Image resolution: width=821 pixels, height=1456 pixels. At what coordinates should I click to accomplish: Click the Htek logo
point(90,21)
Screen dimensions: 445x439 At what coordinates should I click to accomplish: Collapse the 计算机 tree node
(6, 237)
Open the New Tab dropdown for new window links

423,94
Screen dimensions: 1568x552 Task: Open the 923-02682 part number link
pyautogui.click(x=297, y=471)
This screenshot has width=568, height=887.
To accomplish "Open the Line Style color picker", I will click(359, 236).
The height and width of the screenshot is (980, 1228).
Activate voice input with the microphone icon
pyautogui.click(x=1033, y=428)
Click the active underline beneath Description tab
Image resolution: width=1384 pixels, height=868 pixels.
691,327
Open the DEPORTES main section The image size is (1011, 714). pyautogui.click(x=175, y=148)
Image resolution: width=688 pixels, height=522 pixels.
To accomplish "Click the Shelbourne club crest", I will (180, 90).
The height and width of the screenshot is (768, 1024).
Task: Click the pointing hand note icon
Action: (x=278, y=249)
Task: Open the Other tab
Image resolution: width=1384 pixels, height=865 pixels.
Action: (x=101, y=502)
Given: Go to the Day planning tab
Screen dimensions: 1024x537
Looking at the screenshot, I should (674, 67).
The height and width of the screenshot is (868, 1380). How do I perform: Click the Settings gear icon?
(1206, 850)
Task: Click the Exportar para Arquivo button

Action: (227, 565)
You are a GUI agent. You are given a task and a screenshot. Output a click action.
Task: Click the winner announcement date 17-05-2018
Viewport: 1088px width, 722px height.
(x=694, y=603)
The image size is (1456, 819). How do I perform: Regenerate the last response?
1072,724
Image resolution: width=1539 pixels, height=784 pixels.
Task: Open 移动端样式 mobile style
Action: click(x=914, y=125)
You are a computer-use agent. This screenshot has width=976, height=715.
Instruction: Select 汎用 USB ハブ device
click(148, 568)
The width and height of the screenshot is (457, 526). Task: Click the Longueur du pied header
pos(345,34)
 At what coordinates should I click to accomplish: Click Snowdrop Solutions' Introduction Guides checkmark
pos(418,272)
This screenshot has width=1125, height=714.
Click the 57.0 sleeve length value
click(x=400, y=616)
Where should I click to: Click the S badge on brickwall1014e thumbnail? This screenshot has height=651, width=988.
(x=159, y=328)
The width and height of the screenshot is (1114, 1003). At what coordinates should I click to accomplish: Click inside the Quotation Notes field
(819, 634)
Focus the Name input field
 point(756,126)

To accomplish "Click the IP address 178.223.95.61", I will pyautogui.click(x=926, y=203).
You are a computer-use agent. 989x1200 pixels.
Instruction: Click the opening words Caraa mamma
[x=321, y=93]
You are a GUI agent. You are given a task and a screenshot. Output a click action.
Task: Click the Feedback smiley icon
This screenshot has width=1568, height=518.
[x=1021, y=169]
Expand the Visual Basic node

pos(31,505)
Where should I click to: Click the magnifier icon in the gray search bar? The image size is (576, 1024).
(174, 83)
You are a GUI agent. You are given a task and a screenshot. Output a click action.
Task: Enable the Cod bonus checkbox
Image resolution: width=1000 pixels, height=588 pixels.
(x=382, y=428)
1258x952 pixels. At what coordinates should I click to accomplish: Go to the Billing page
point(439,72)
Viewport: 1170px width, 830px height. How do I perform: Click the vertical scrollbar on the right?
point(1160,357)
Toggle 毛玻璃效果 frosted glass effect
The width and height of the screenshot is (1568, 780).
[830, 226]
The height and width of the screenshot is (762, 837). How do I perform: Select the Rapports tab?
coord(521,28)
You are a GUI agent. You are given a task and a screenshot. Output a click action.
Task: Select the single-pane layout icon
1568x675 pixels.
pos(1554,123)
= = = =
Scan the material above for the string "computer", returning each line that contains it.

▶ Response:
You are a computer-use agent. This screenshot has width=976, height=715.
You are a computer-use agent. 989x1200 pixels.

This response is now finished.